While wearing my hat of Sales Engineer, I have been asked several times what is the difference between InnoDB and MySQL Cluster/NDB and when it makes sense to use one storage engine or the other. Some may probably think that this is a trivial question: the two engines are so different that there is really no point to compare them. The reality is not so clear though: there are many situations where I have found InnoDB stretched to the point where MySQL Cluster would have been a perfect fit, and other occasions were users implemented a solution based on MySQL Cluster and InnoDB would have been the perfect choice.

This is the reason behind my talk at the MySQL User Conference in Santa Clara: InnoDB vs NDB. I will co-present the session with my good old friend and ex-colleague Johan Andersson – if you know Johan, you may guess who will take the part for NDB! :)
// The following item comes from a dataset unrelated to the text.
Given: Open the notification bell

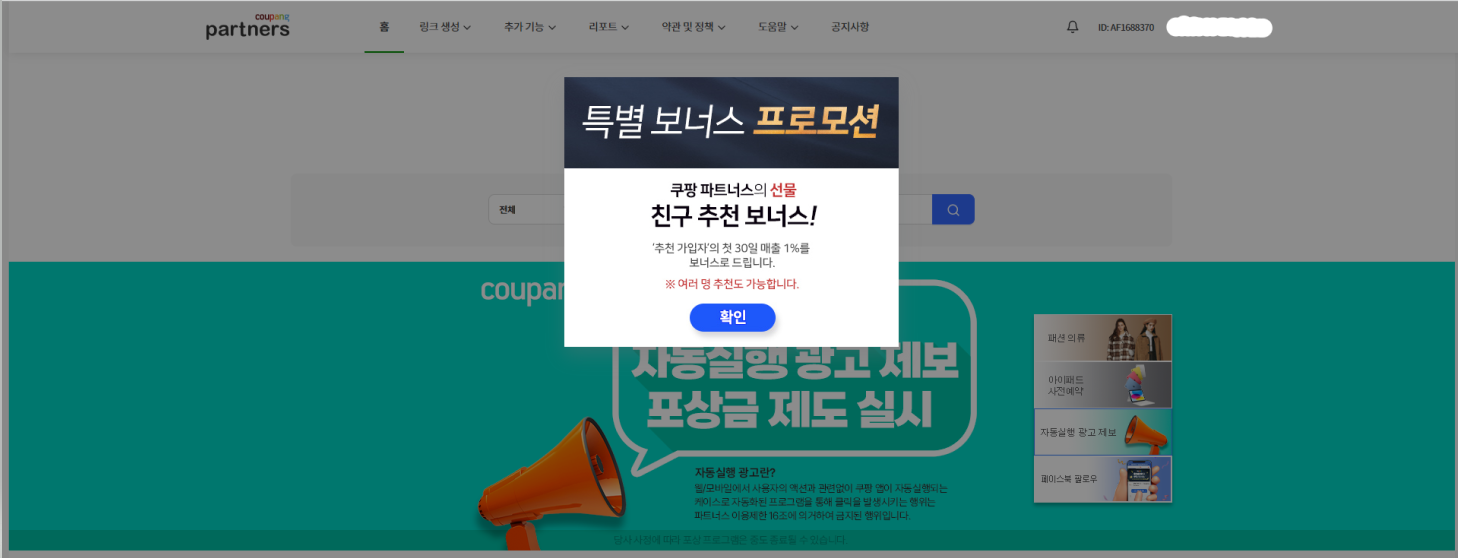Looking at the screenshot, I should tap(1073, 27).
Rest assured it will be a serious and fair comparison between the two engines, but we will do our best to interact with the audience and to make the session enjoyable.

After the session the slides will be available from the O’Reilly site and I will continue to provide information regarding this topic from the MySQL4All blog and from the SkySQL web site.

If you are so lucky to attend the User Conference in Santa Clara this year, please come and join us. If you have questions that you want to raise prior to the presentation and perhaps you would like to topics cover, feel free to send me a message and I will do my best to add the topic to the presentation.

Enjoy the match!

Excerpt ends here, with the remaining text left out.